Another Response to Jill's Comment (guest post from Anne)

Dear Jill,

I took a class in graduate school called “Internet Communities.” In this class, we examined how the Internet had the ability to form communities regardless of geographical difficulties. My own research in this class examined Fantasy Football leagues. The small sample I researched suggested to me that Fantasy Football leagues did not form true communities.

However, some of my peers found that certain online forums actually form true communities. Dieting websites, where people share struggles of healthy living, are often communities. People on these sites form true friendships, albeit via a virtual medium. My mom is a member of a Cricut forum, where she has formed online friendships with women who share a common bond of crafting. A blog I read daily, Feminist Mormon Housewives, is also a community of more liberal-minded LDS men and women (and many non-LDS men and women) who wrestle with reconciling personal opinion with the Gospel of Jesus Christ. They share an interest in the LDS faith and in what it means to be Christian. Often, members of this online community actually meet in real life for “snackers,” where faces and names are put together, and friendships are made stronger. It is a community, a place where people of like mind (and sometimes unlike mind) can gather and share and cry and lament yet also find joy and solidarity and resilience.

While posts on this blog are not written daily, the writers provide an invaluable service—an online community for single LDS women who are wrestling with reconciling a Gospel perspective of what it means to be single with the world's perspective of what it means to be single.

My life is incredibly fulfilling. I'm happy. I'm busy. I'm successful. But in quieter moments, like Sunday afternoons or late Thursday nights, I think of how nice it would be to have a companion. This is not an experience limited to LDS women—last night I chatted with a friend who is not LDS, in her 30s, single, and she shared identical frustrations and fears. She is also busy and successful and happy and fulfilled in what she is currently doing, but also desires a companion. That's just the human condition, regardless of religion.
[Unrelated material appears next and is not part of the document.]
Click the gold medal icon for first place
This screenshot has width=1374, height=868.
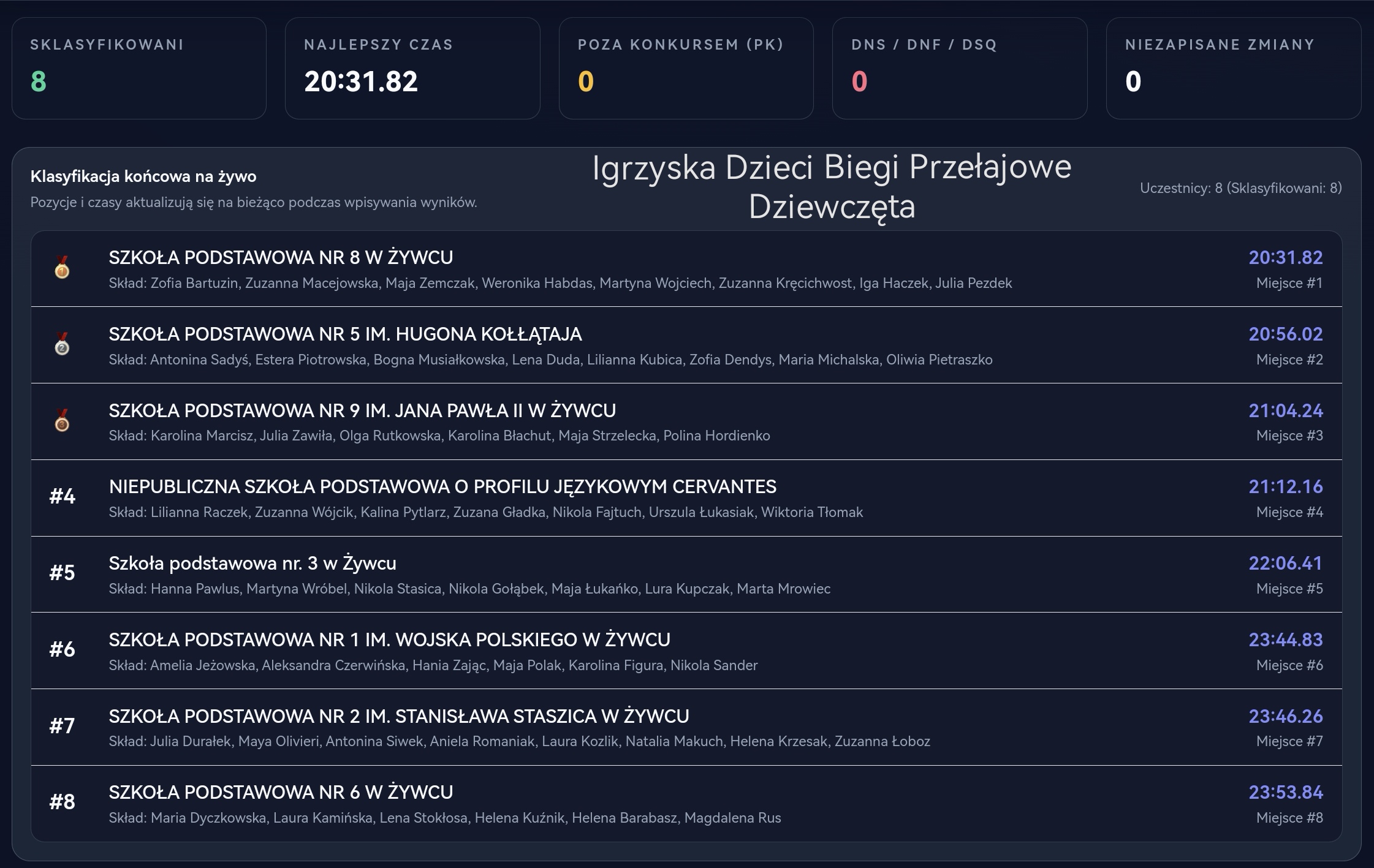click(62, 268)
My day-to-day life is not a “painful struggle,” but just as my sisters have painful moments with their husbands and kids, I have painful moments of being single. Posts on this blog give me hope, if for nothing else, by letting me know that the dark moments are not mine to bear alone. For more often than not, the posts here are grounded in a knowledge of a loving Heavenly Father and a Savior who atoned for the sadness we sometimes feel at lives that didn't turn out the way our Young Women leaders promised they would.

So don't pity us, but don't deny us the human emotion of sadness and longing, either. I've seen parents cry at choices their children make—do I tell them to man up and move on with life? No. I comfort those in need of comfort, for I am willing to bear their burdens as my own.